Un furto di rame di vaste dimensioni potrebbe mettere seriamente in difficoltà lo stabilimento dell’Acqua di Nepi. Il colpo è avvenuto tra domenica e lunedì, quando ignoti sono entrati nell’impianto in località Graciolo dopo aver provocato un blackout dalla cabina elettrica vicina.
Senza corrente e con le telecamere interne fuori uso, i ladri avrebbero avuto il tempo di smontare e portare via i cablaggi delle linee di produzione e altro materiale indispensabile al funzionamento dei macchinari.

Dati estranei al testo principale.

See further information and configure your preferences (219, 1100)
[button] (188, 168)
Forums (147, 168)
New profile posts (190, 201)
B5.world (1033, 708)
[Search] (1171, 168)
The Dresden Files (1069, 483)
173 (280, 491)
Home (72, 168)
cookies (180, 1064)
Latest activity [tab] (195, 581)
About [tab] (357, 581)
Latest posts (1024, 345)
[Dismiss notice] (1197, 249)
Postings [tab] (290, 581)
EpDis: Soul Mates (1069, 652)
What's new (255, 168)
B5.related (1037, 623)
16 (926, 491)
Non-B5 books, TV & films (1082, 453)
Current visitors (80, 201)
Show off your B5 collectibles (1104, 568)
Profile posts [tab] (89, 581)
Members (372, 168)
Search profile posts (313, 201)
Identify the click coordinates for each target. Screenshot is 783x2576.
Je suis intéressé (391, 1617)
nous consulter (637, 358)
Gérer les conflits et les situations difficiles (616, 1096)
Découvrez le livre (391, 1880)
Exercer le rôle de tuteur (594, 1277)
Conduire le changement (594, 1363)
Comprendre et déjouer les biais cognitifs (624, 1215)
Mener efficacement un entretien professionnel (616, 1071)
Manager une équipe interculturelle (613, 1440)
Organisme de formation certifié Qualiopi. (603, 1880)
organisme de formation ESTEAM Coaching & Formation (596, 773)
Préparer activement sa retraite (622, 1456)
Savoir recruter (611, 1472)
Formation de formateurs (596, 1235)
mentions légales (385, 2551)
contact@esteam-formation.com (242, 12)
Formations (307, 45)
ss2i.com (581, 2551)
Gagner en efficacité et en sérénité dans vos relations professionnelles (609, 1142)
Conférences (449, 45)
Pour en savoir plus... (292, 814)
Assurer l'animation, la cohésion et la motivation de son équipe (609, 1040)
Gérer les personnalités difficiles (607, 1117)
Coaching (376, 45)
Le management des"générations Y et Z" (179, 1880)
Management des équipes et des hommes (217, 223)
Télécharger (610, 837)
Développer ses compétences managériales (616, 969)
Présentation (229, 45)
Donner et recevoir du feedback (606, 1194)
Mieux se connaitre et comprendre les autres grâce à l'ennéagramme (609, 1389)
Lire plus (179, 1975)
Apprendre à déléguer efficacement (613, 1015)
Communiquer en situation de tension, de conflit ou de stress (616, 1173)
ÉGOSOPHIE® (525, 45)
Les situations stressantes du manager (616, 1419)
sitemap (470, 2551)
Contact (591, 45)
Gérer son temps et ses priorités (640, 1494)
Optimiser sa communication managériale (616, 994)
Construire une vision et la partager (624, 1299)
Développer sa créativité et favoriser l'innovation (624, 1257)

La scoperta è avvenuta all’alba, quando gli operai del primo turno hanno trovato uffici e reparti danneggiati. Acqua minerale San Benedetto ha inviato i tecnici per una prima valutazione, da cui emergerebbe un quadro molto complesso: i danni sarebbero tali da poter comportare un fermo produttivo di diverse settimane ma i vertici dell’azienda rassicurano in merito al possibile ricorso alla cassa integrazione per i dipendenti. “A seguito del furto avvenuto presso lo stabilimento di Acqua di Nepi, l’azienda comunica che le attività di ripristino degli impianti sono già in corso e che la produzione riprenderà regolarmente entro i primi giorni della prossima settimana – si legge in una nota ufficiale diramata -. Si precisa inoltre che non esiste alcuna ipotesi di cassa integrazione: le voci circolate in tal senso sono prive di fondamento. Acqua di Nepi S.p.A. sta collaborando attivamente con le autorità competenti per l’accertamento dei fatti e per agevolare ogni fase delle indagini”.
I carabinieri stanno visionando le immagini delle telecamere della zona per provare a risalire agli autori del colpo.